Hidup di bawah sistem demikian menjadi tidak nyaman. Ketika bayi lahir, misalnya, mesin pungutan liar sudah menunggu di kantor catatan sipil. Tanpa uang pelicin, akta kelahiran tidak akan keluar.

Setelah sang bayi menjadi dewasa, ia akan berhadapan dengan praktik pungutan liar yang lebih ganas. Mulai dari mengurus kartu tanda penduduk, surat keterangan berkelakuan baik, paspor, surat nikah, hingga saat akan dimakamkan.
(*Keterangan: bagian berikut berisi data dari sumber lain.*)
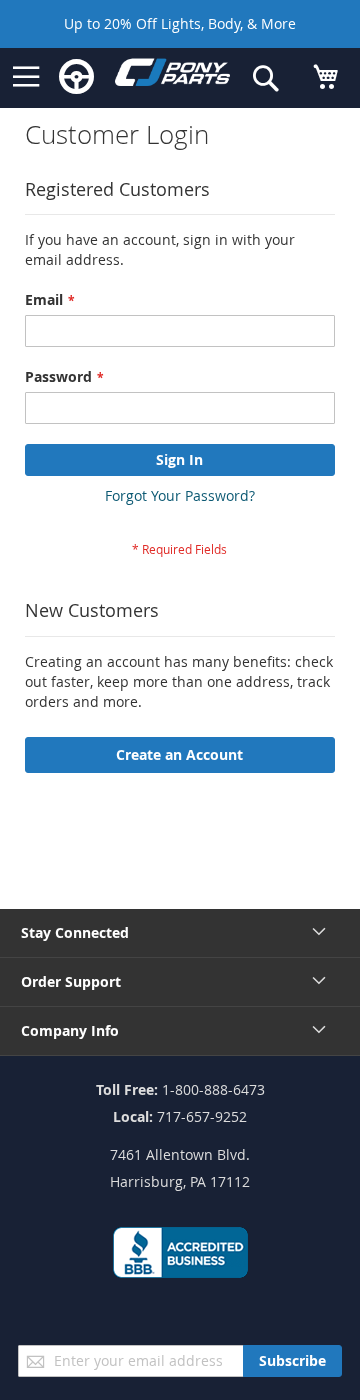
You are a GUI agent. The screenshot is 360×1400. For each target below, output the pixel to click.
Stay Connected (75, 932)
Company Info (70, 1030)
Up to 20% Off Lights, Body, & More (180, 23)
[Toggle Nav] (26, 77)
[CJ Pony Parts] (172, 76)
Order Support (71, 981)
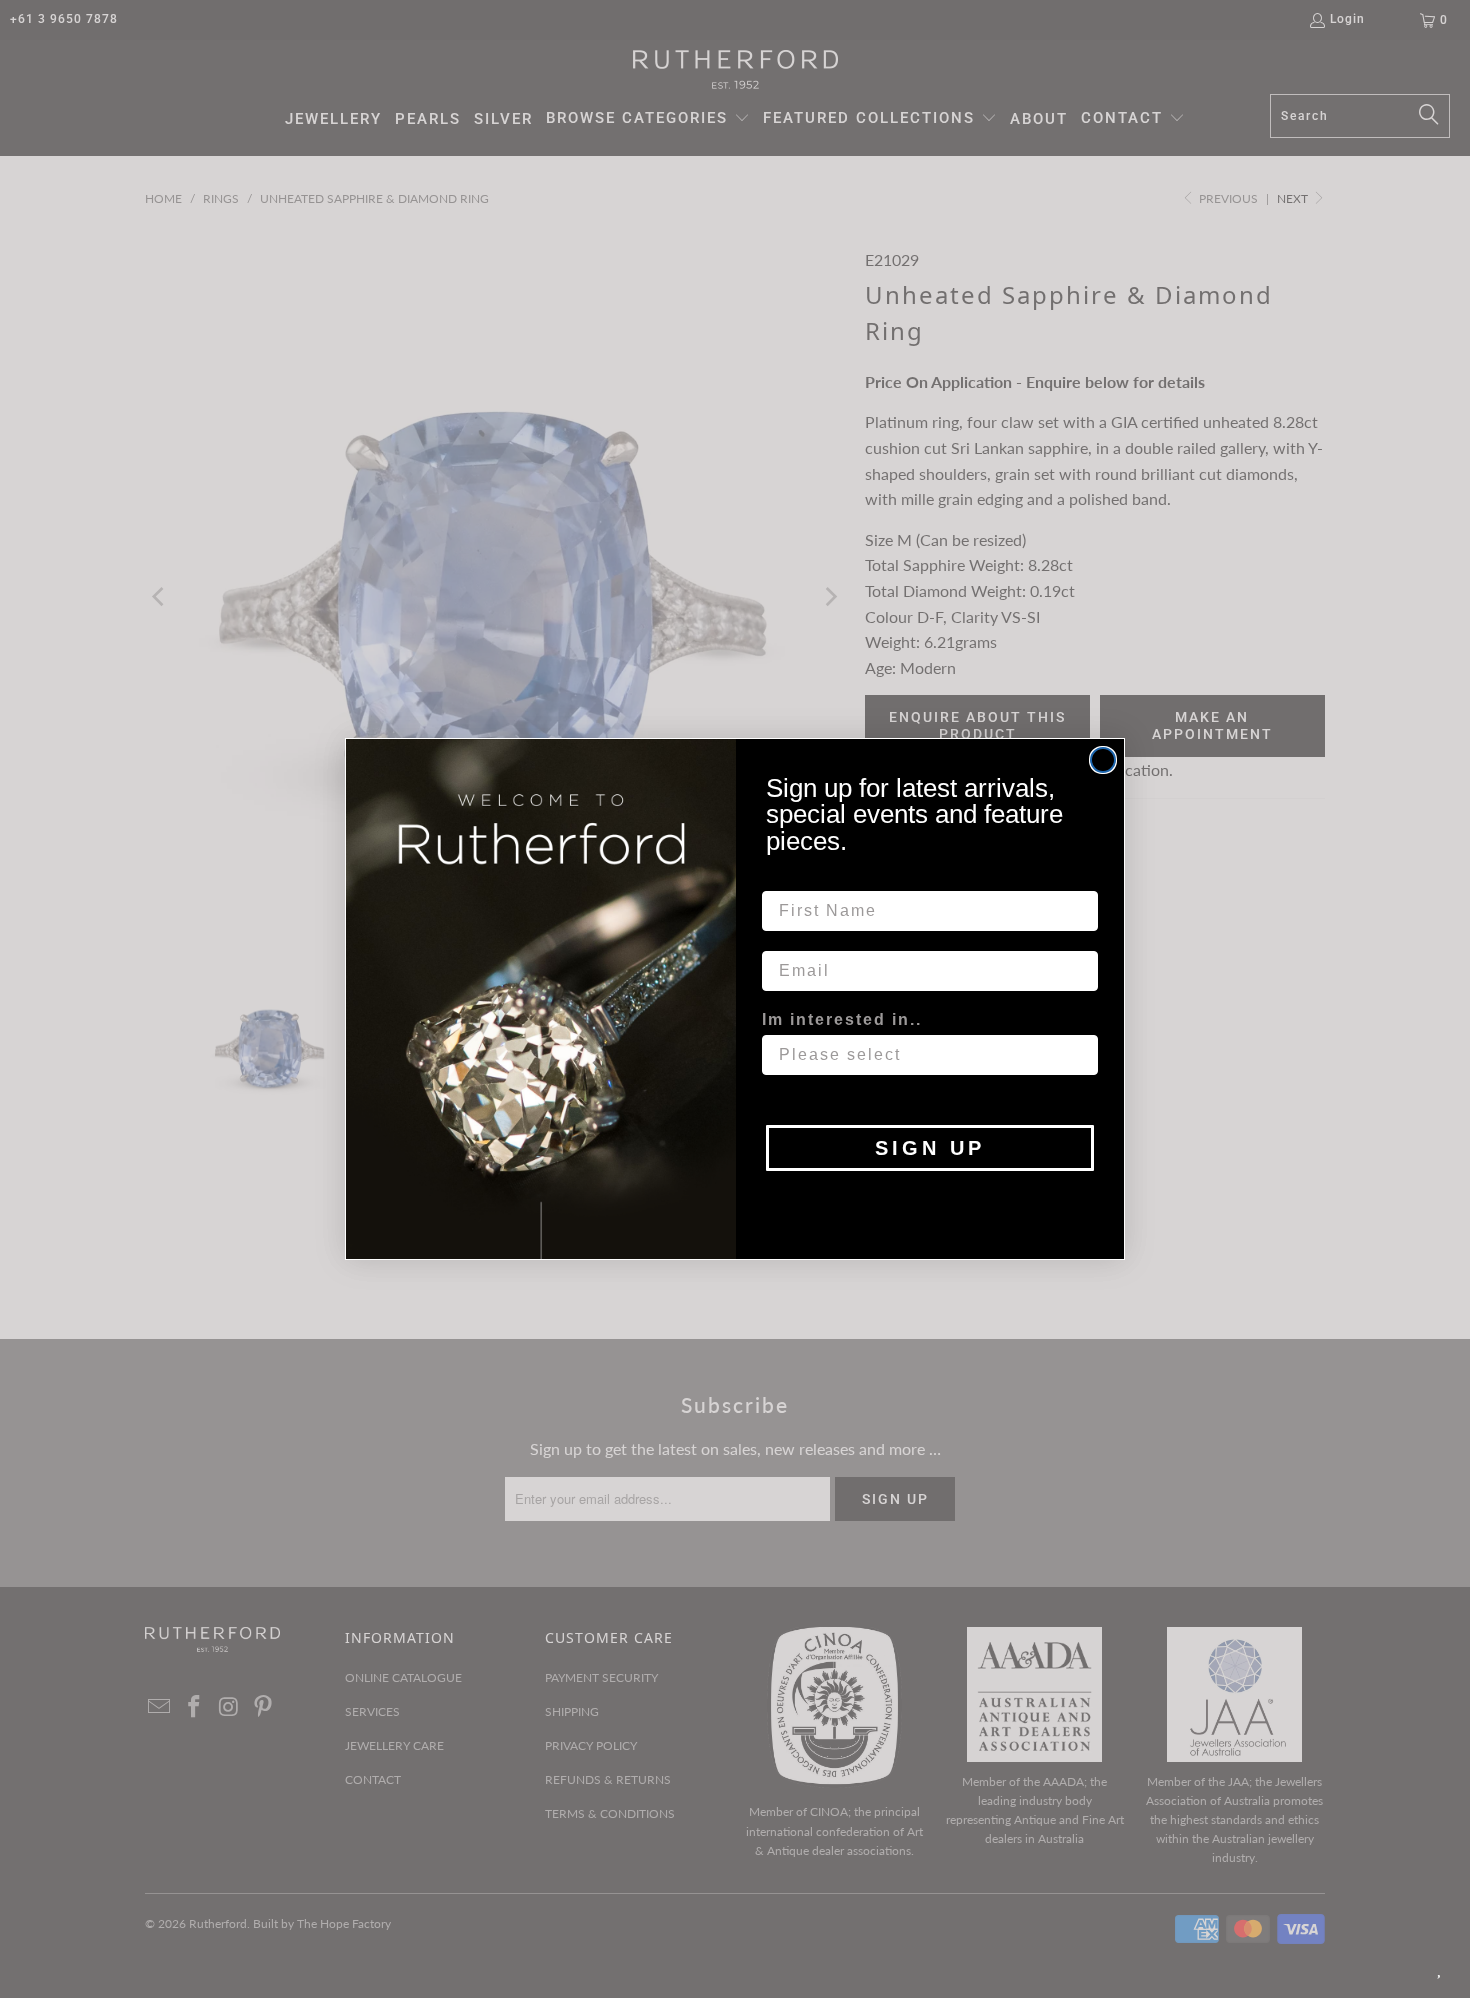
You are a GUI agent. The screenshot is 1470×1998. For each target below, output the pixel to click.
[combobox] (924, 1055)
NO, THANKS (930, 1201)
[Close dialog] (1103, 760)
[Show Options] (1079, 1055)
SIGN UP (930, 1148)
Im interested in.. (842, 1019)
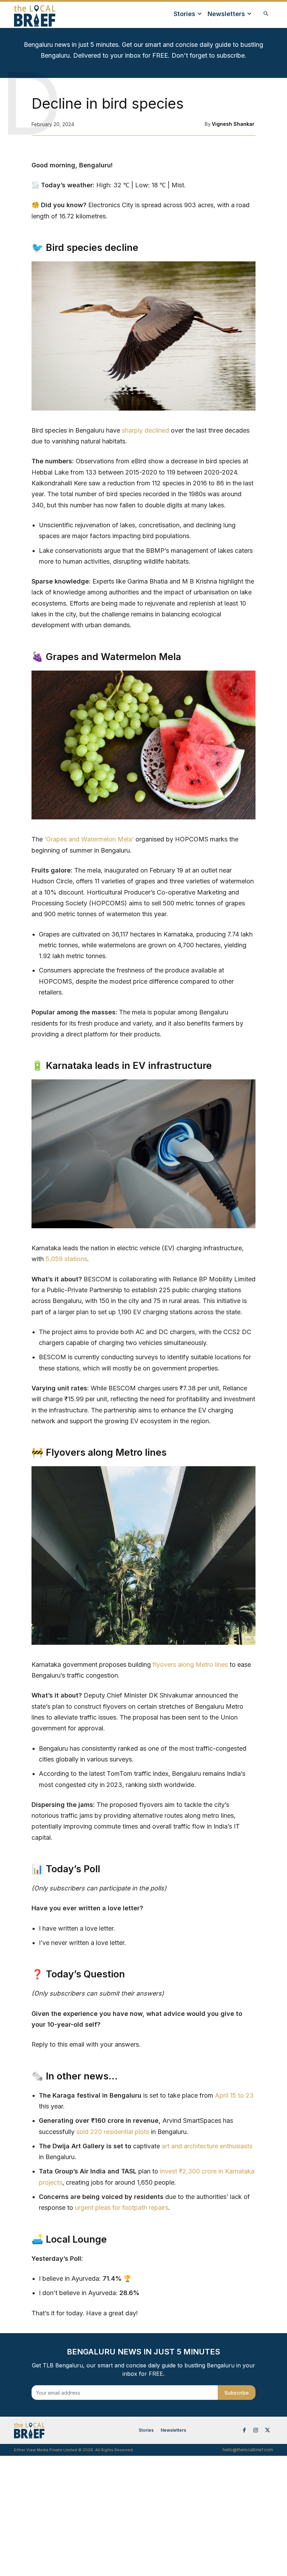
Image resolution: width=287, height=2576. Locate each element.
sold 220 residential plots (112, 2131)
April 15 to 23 (234, 2095)
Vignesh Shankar (233, 124)
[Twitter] (267, 2430)
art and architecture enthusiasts (207, 2146)
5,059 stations (66, 1258)
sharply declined (145, 430)
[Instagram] (255, 2430)
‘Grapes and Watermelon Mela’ (89, 839)
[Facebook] (244, 2430)
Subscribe (236, 2393)
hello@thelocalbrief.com (248, 2449)
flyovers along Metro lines (190, 1664)
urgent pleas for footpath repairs (121, 2207)
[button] (266, 14)
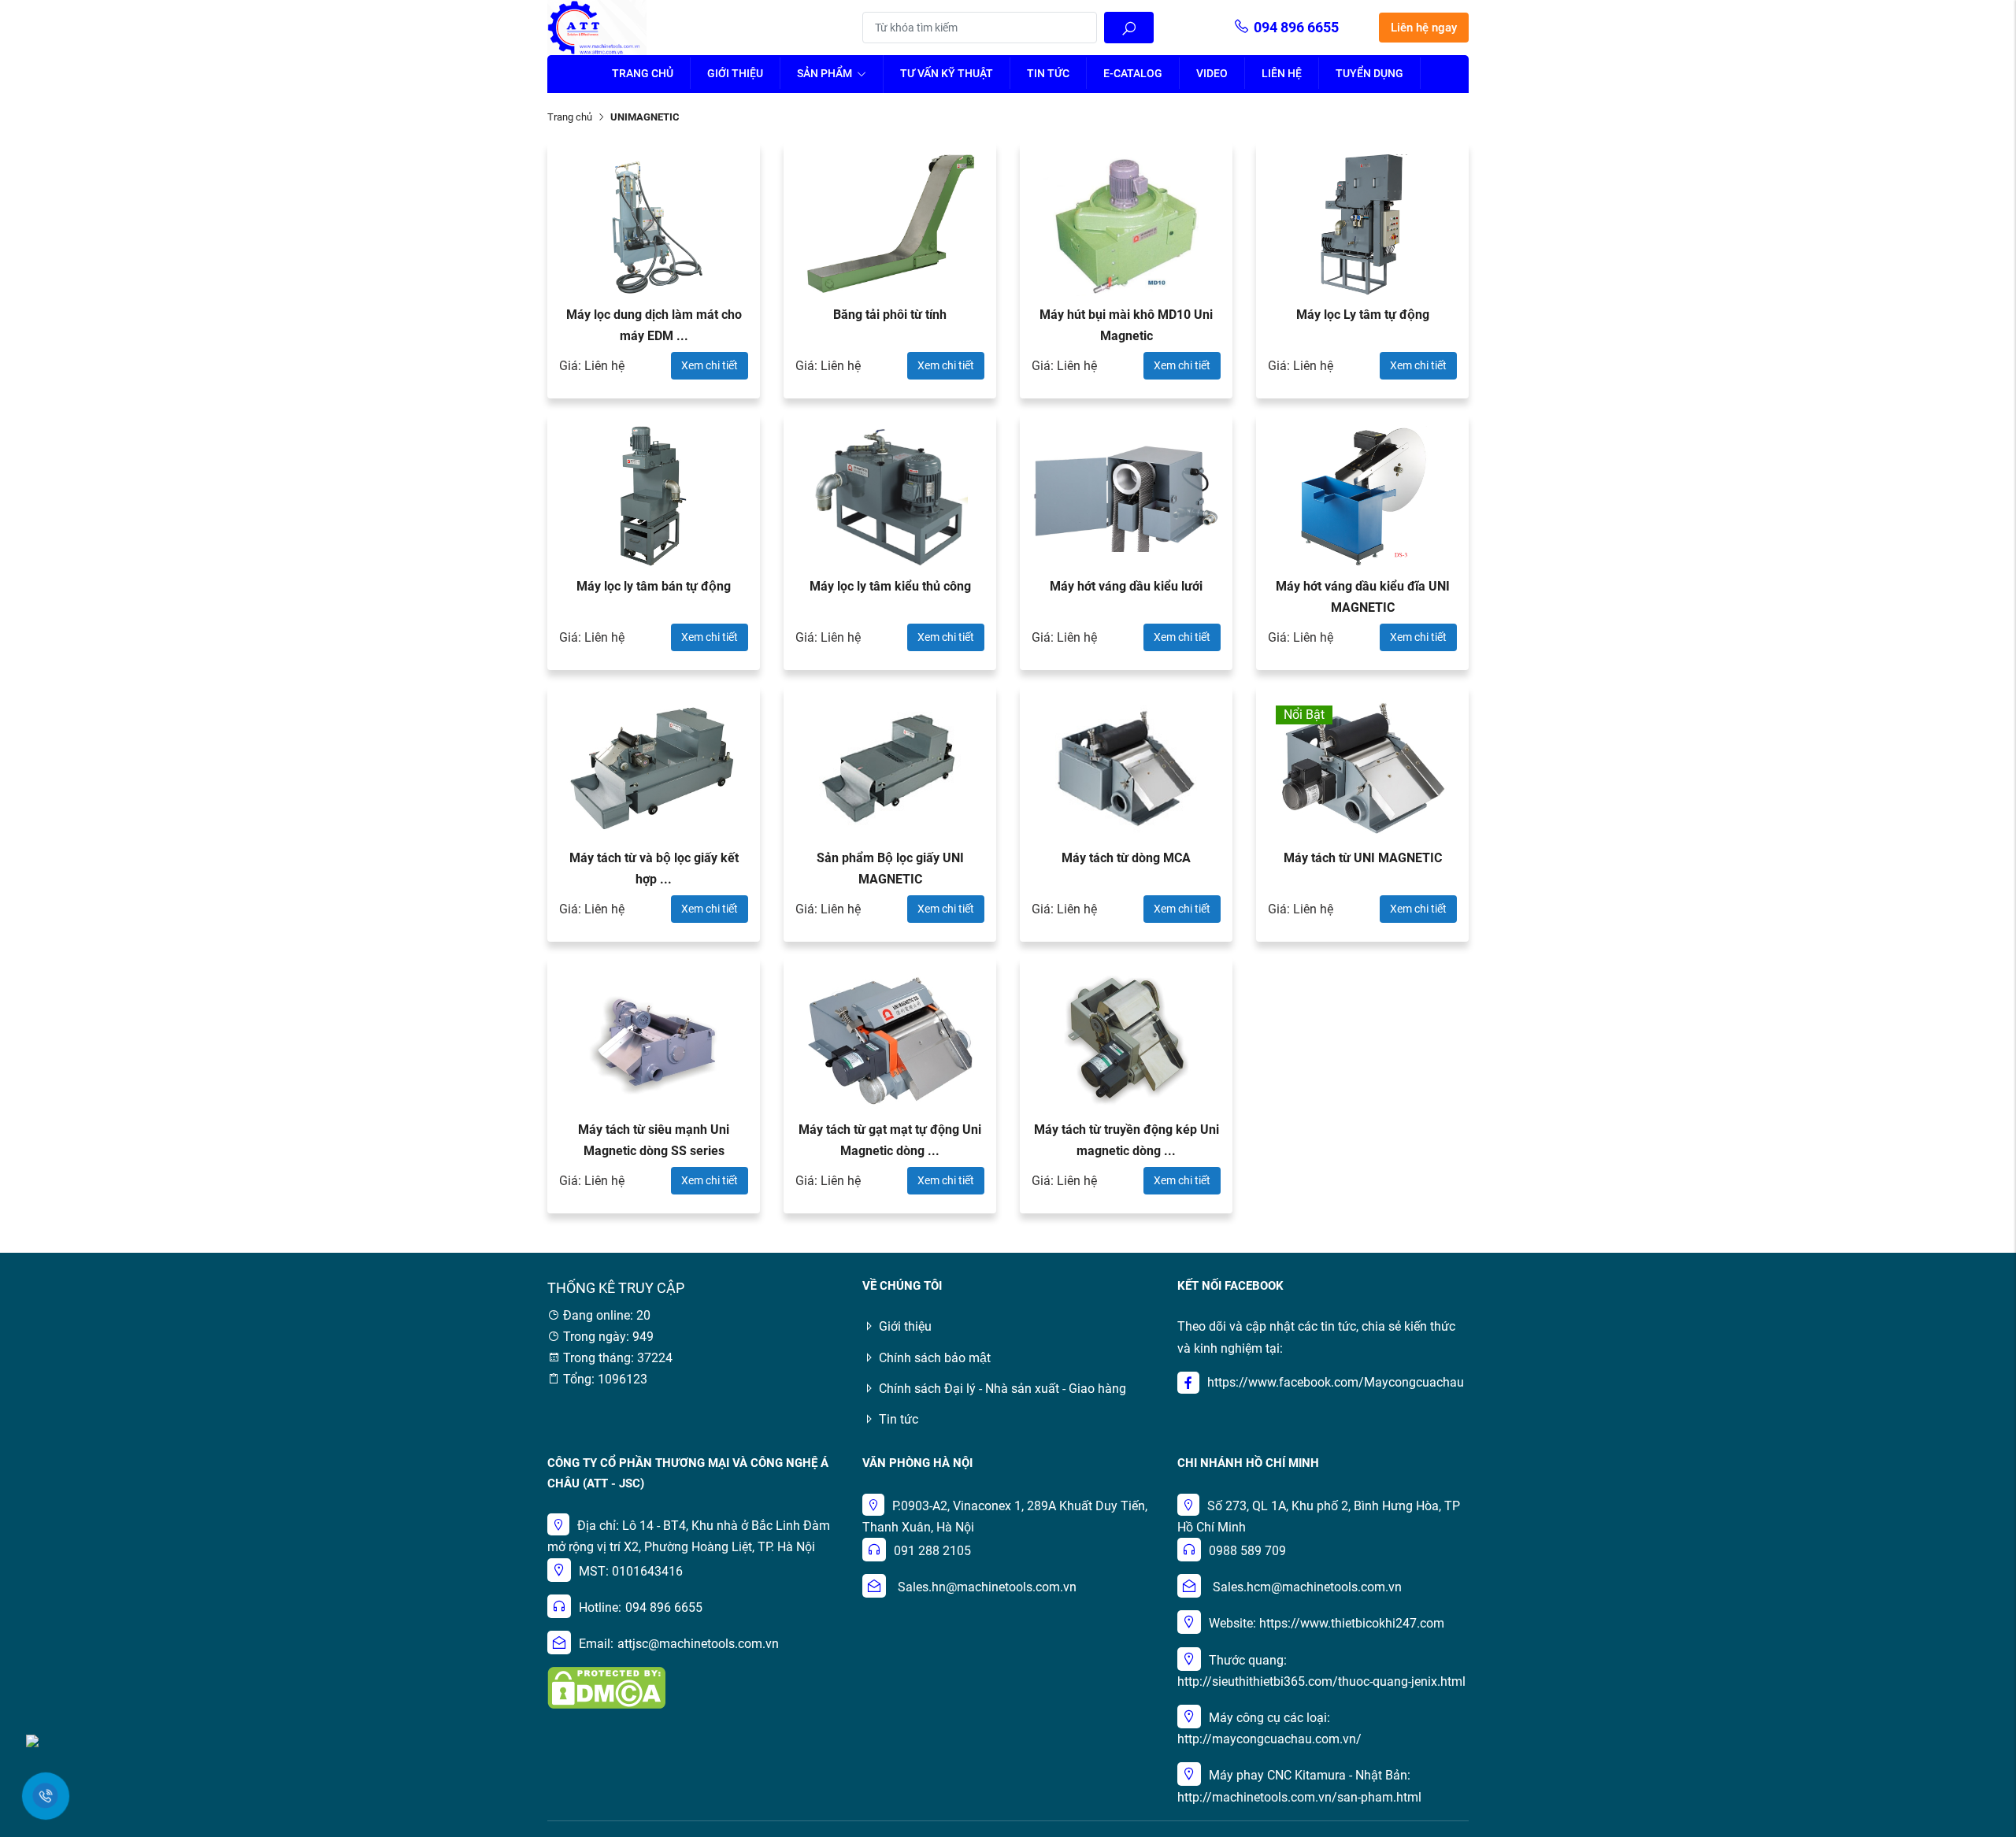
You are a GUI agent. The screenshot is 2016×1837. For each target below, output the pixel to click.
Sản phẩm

SEPANJANG sejarah RI sudah beragam undang-undang, keputusan presiden, dan kebijakan politik yang diterbitkan, termasuk pembentukan tim dan komisi-komisi antikorupsi. Namun, seperti halnya film nasional, cukup membaca judulnya sudah dapat ditebak penutupnya. Semua berakhir gagal membasmi korupsi. Bahkan tidak berhasil mencegah derap majunya.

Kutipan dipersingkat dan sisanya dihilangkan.